La mujer sonrió tristemente.
—Aquí muchas personas son en la misma situación. El paro, o la falta de trabajo en países nuestros… La corrupción es en todas partes.
—¿Y su familia?
—Mis padres tenían granja, pero se la quedó el gobierno por la radiactividad. La de Chernóbil. La contaminación flotó hacia el oeste. Yo enseño literatura rusa en universidad durante diez años, pero perdí trabajo. Después me entero de que ofrecían empleo en estos barcos grandes, y vine para trabajar y enviar dinero a casa mía.
Sacudió la cabeza amargamente.
Constance se sentó en una silla.
—¿Cómo se llama?
—Marya Kazulin.
—Marya, estoy dispuesta a pasar por alto esta intromisión en mi intimidad, pero a cambio me gustaría que me ayudase.
La expresión de la mujer se volvió recelosa.
—¿De qué manera yo puedo ayudarla?
—Me gustaría poder ir de vez en cuando bajo cubierta para hablar con los empleados, los auxiliares y el resto de la tripulación. Quiero hacer unas cuantas preguntas. Usted podría presentarme y responder de mí.
—¿Preguntas? —El recelo se convirtió en alarma—. ¿Trabaja para la naviera?
Constance sacudió la cabeza.
—No. Tengo mis razones, razones personales, sin relación con la compañía ni con el barco. Perdone, pero de momento no puedo ser más explícita.
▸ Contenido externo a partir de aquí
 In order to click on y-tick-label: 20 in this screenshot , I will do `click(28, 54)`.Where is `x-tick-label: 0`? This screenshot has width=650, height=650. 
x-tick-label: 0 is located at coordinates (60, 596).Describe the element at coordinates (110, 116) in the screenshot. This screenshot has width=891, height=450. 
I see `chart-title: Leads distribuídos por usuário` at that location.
Pareció que Marya Kazulin se relajaba un poco, aunque no dijo nada.
—Podría darme problemas.
—Seré muy discreta. Sólo quiero mezclarme con los empleados y hacer algunas preguntas.
—¿Preguntas de cuál tipo?
—Sobre la vida en el barco. Cualquier cosa que se salga de lo normal. Rumores acerca de los pasajeros… Y si alguien ha visto determinado objeto en algún camarote.
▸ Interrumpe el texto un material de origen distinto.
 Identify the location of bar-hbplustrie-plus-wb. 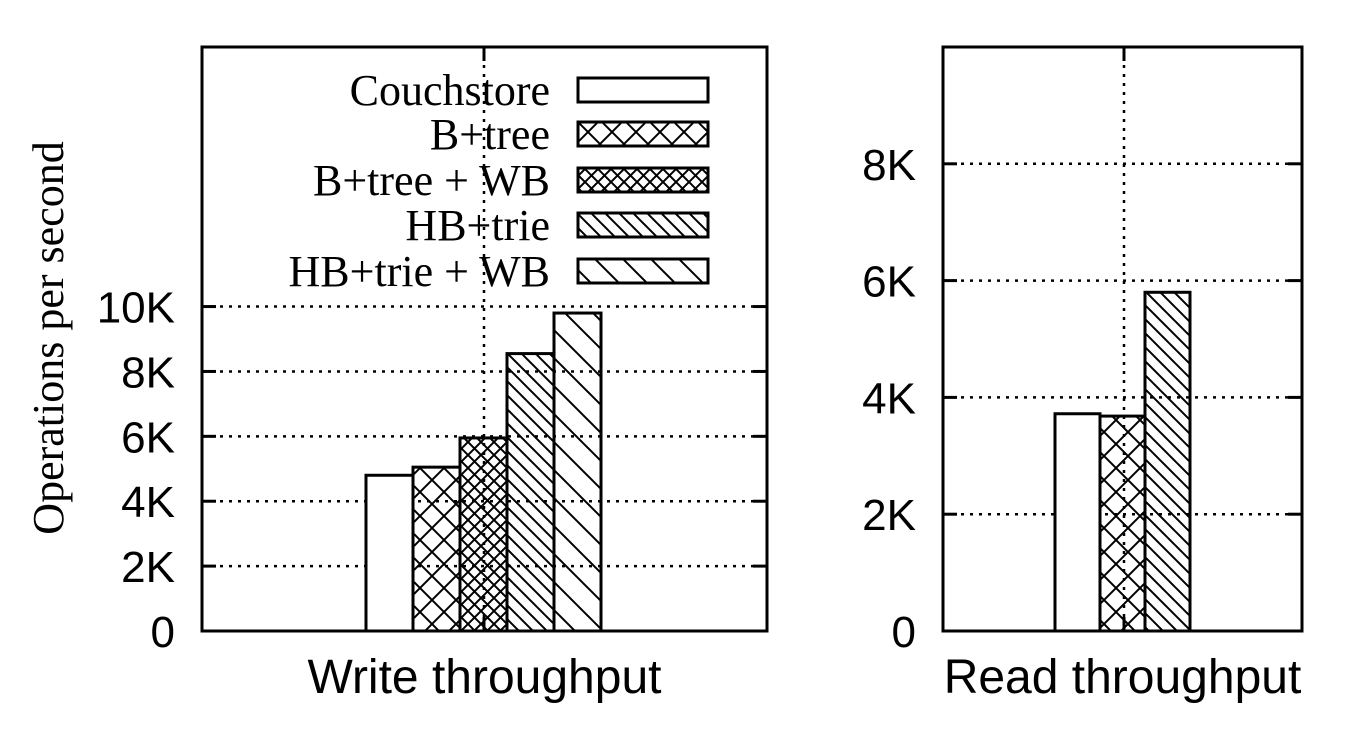
(578, 472).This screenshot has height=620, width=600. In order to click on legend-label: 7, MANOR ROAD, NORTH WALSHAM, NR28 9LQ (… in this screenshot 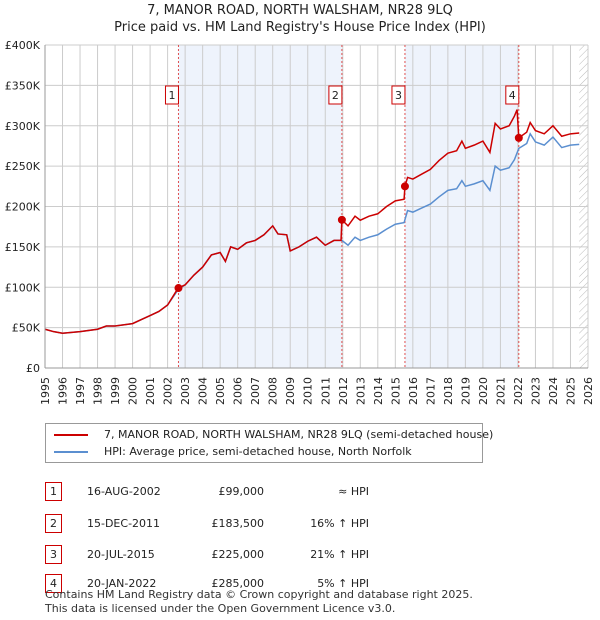, I will do `click(299, 434)`.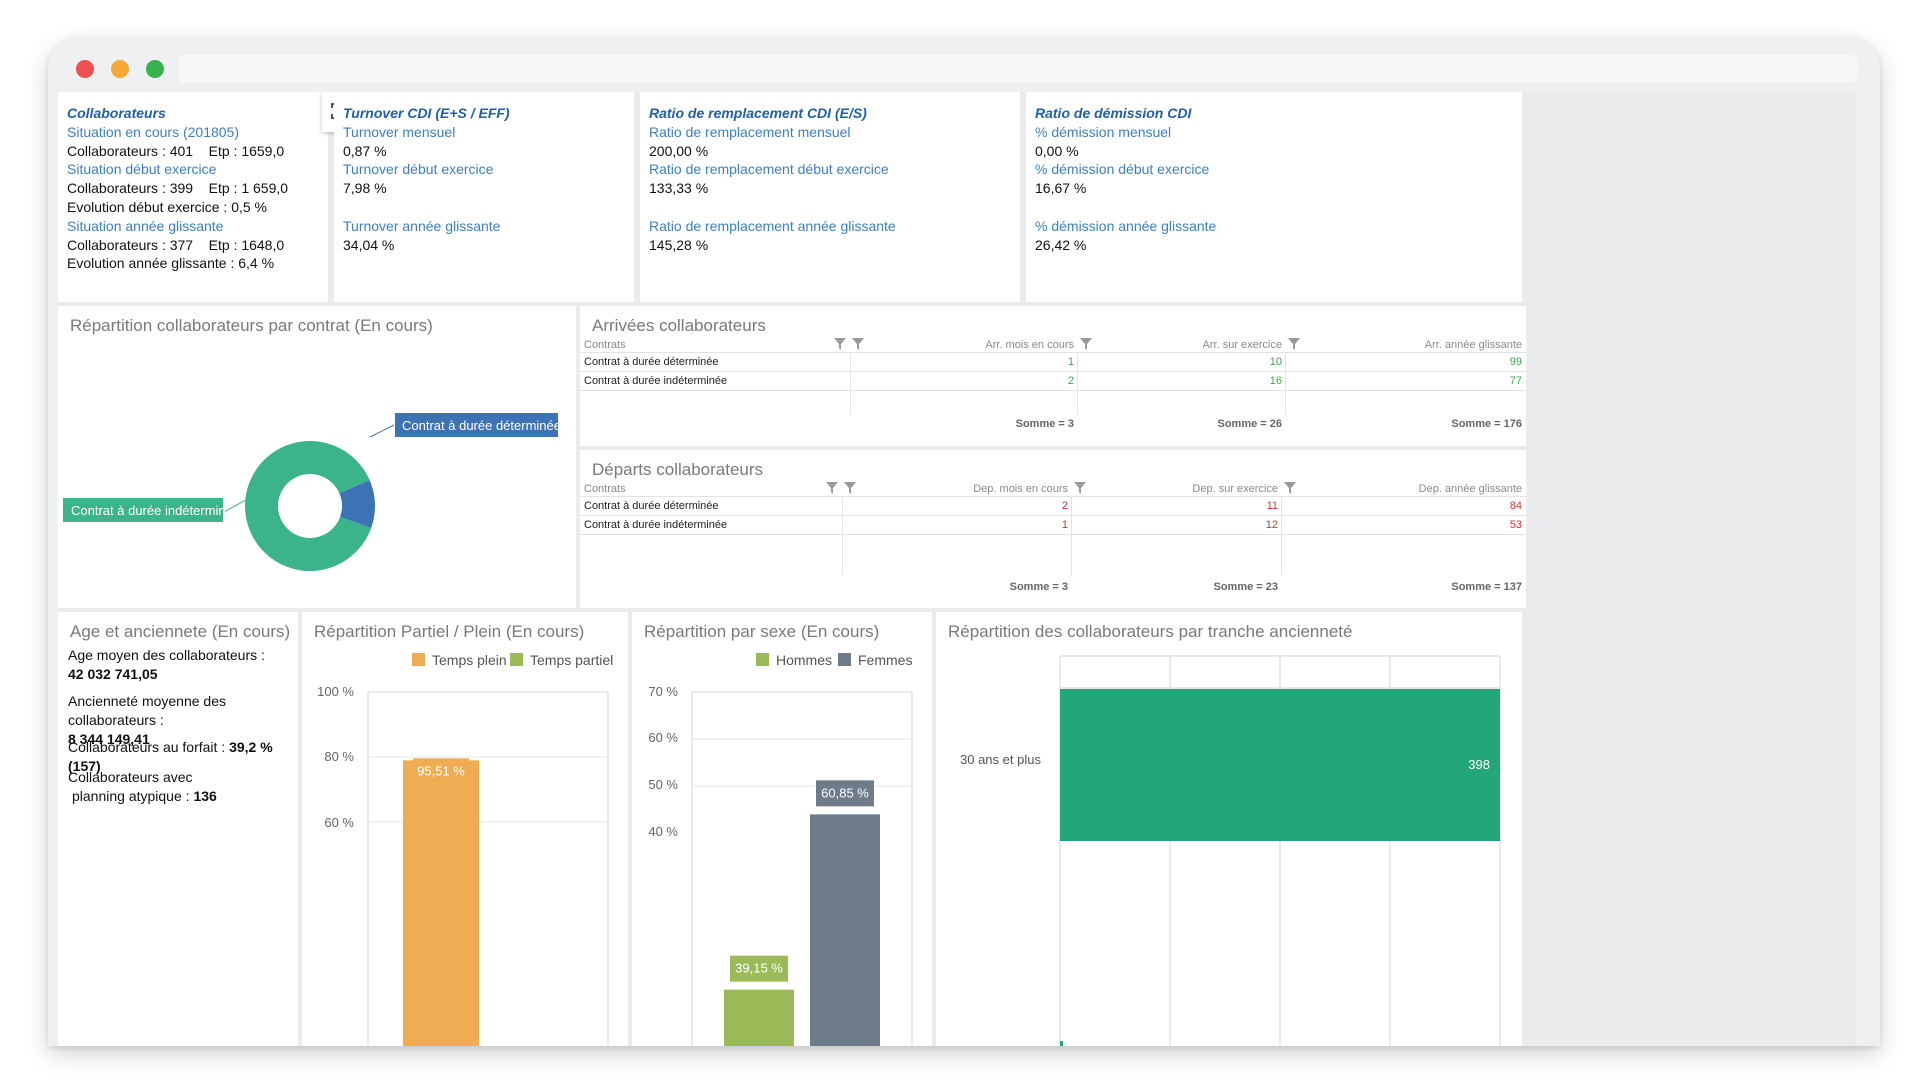 Image resolution: width=1920 pixels, height=1080 pixels. What do you see at coordinates (679, 150) in the screenshot?
I see `kpi-value: 200,00 %` at bounding box center [679, 150].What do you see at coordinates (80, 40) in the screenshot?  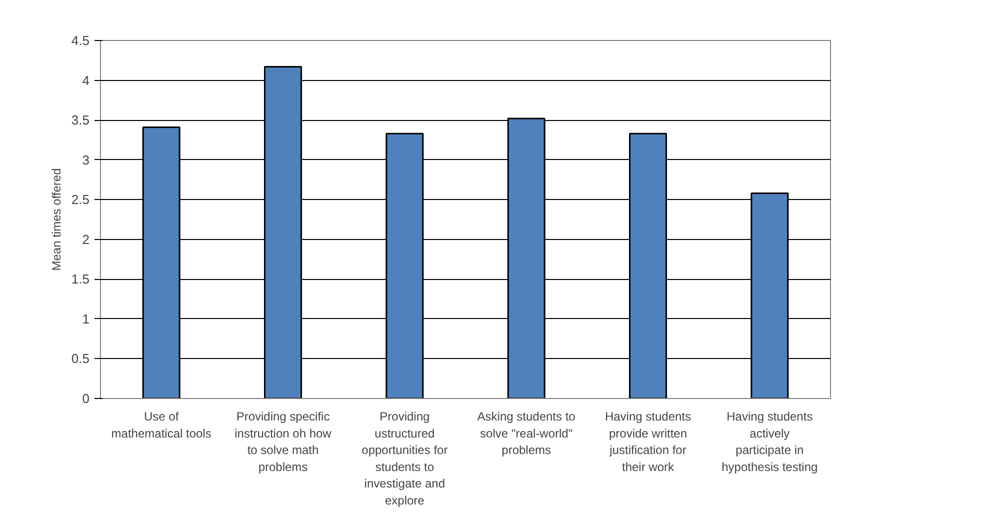 I see `y-tick-label: 4.5` at bounding box center [80, 40].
—¿Pasajeros? No creo buena idea.
Constance titubeó.
—Señora Kazulin, voy a contarle de qué se trata a condición de que me prometa no decírselo a nadie.
La camarera vaciló un poco y asintió con la cabeza.
—Estoy buscando algo que está escondido en este barco; un objeto sagrado, y único en el mundo. Había pensado mezclarme con el personal de limpieza para saber si alguien ha visto algo parecido en algún camarote.
—Y este objeto que habla… ¿qué es?
Constance hizo una pausa.
—Una caja larga y estrecha de madera, muy antigua, con una inscripción en letras raras.
Tras pensárselo un poco, Marya se irguió.
—Pues la ayudo. —Sonrió, delatando cierta emoción en sus facciones—. Es horrible trabajar en un crucero. Así será más interesante, y por buena causa.
Constance le tendió la mano y Marya la estrechó. Después miró un momento a la joven.
—Le traeré uniforme como el mío. —Agitó una mano—. No pueden verla bajo línea de flotación vestida como pasajera.
—Gracias. ¿Cómo me pongo en contacto con usted?
—Ya haré yo. —Se arrodilló para recoger el libro y dárselo—. Buenas noches, señorita.
Constance cogió un momento su mano, obligándola a aceptar el libro.
—Quédeselo; y no me llame «señorita», por favor, me llamo Constance.
Marya retrocedió hacia la puerta con una sonrisa fugaz, y se marchó.